Study text
DOES YOUR HEART go pitter patter when you’re mad as a hatter? Although “mad” in this song (“Alice in Wonderland” by Neil Sedaka) refers to madly in love, mad anger can seriously impact the heart. In a 2014 data analysis of nine studies, within two hours after an anger eruption, the incidence of acute coronary syndrome — anything from chest pain and shortness of breath to heart attack or stroke — was found to be five times higher than at other times. According to the analysis, published in the European Heart Journal and reported by the Washington Post, as anger increased from moderate to furious, so did the risk of a heart incident.
Also during those two hours, the chance of an ischemic stroke (rupture of a weakened blood vessel in the brain) was four times as great. Called brain aneurysm, these weakened blood vessels develop most often between ages 40 to 60 and more commonly among women. They usually cause no symptoms but, with increased blood pressure, can balloon out and rupture. If detected early, brain aneurysms are often treated with medications such as blood thinners and clot busters.
Heartbeats are controlled by electrical signals traveling through the heart to make it squeeze and pump blood. The average human heart beats about 100,000 times per day, pumping over 2,000 gallons of blood, and women’s hearts beat faster than men’s by about eight beats a minute.
If your heart rate feels speedy, do a quick pulse check using two fingers at the wrist or base of the neck next to the windpipe. Normal range is less than100 beats/minute, based on counting for 15 seconds and then multiplying by four, but your heart beats faster during exercise or under pressure. Even tachycardia, increased regular heart rate, rarely has a serious cause in the absence of other symptoms.
A heartbeat that is very fast — 80 to 100 beats per minute — or irregular, called atrial fibrillation (AFib), can be the result of damage to the heart, high blood pressure, inflammation and sometimes no perceptible cause. AFib warrants a visit to the doctor and in severe cases is treated with an implanted cardiac defibrillator. In the 2014 analysis, within 15 minutes of an outburst, defibrillators detected an arrhythmia and shocked these individuals’ hearts back into regular rhythm.

Collected data entries:
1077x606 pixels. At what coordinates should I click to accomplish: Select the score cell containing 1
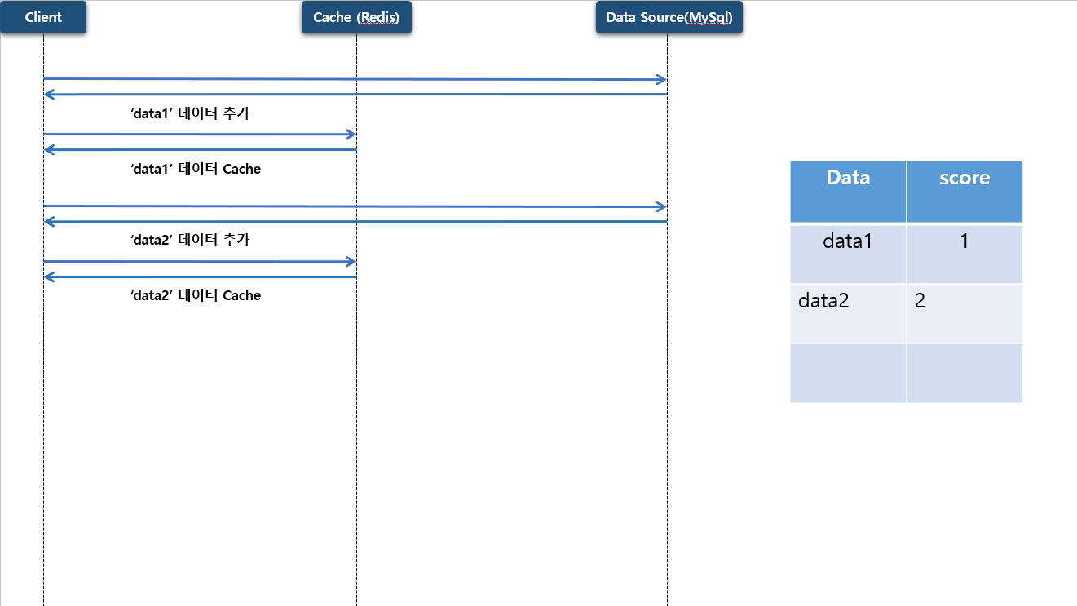(964, 253)
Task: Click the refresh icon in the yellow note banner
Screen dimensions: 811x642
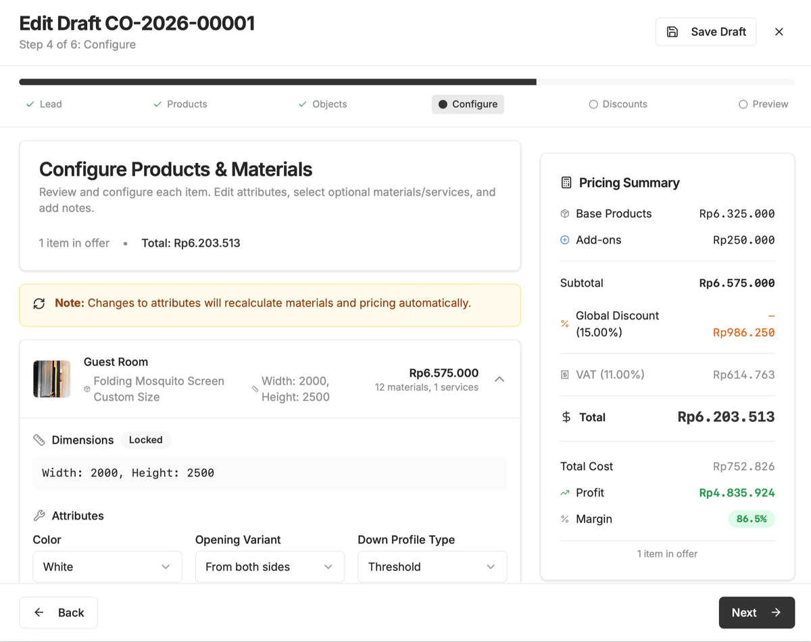Action: (39, 303)
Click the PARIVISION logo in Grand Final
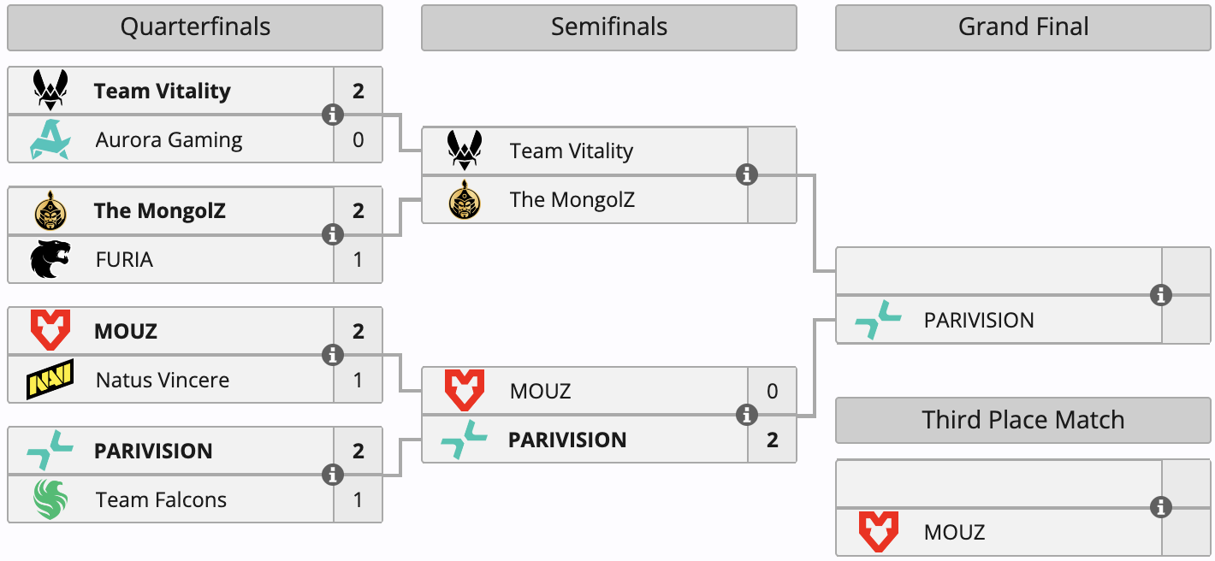Image resolution: width=1215 pixels, height=561 pixels. [x=879, y=320]
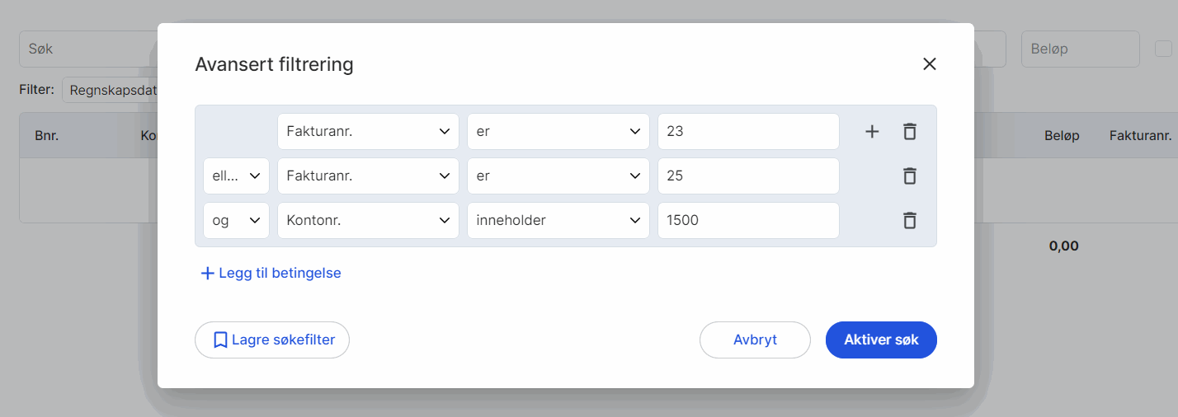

What to work on
Return the full text about anger and heart health above, word for word.

Written answer
DOES YOUR HEART go pitter patter when you’re mad as a hatter? Although “mad” in this song (“Alice in Wonderland” by Neil Sedaka) refers to madly in love, mad anger can seriously impact the heart. In a 2014 data analysis of nine studies, within two hours after an anger eruption, the incidence of acute coronary syndrome — anything from chest pain and shortness of breath to heart attack or stroke — was found to be five times higher than at other times. According to the analysis, published in the European Heart Journal and reported by the Washington Post, as anger increased from moderate to furious, so did the risk of a heart incident.
Also during those two hours, the chance of an ischemic stroke (rupture of a weakened blood vessel in the brain) was four times as great. Called brain aneurysm, these weakened blood vessels develop most often between ages 40 to 60 and more commonly among women. They usually cause no symptoms but, with increased blood pressure, can balloon out and rupture. If detected early, brain aneurysms are often treated with medications such as blood thinners and clot busters.
Heartbeats are controlled by electrical signals traveling through the heart to make it squeeze and pump blood. The average human heart beats about 100,000 times per day, pumping over 2,000 gallons of blood, and women’s hearts beat faster than men’s by about eight beats a minute.
If your heart rate feels speedy, do a quick pulse check using two fingers at the wrist or base of the neck next to the windpipe. Normal range is less than100 beats/minute, based on counting for 15 seconds and then multiplying by four, but your heart beats faster during exercise or under pressure. Even tachycardia, increased regular heart rate, rarely has a serious cause in the absence of other symptoms.
A heartbeat that is very fast — 80 to 100 beats per minute — or irregular, called atrial fibrillation (AFib), can be the result of damage to the heart, high blood pressure, inflammation and sometimes no perceptible cause. AFib warrants a visit to the doctor and in severe cases is treated with an implanted cardiac defibrillator. In the 2014 analysis, within 15 minutes of an outburst, defibrillators detected an arrhythmia and shocked these individuals’ hearts back into regular rhythm.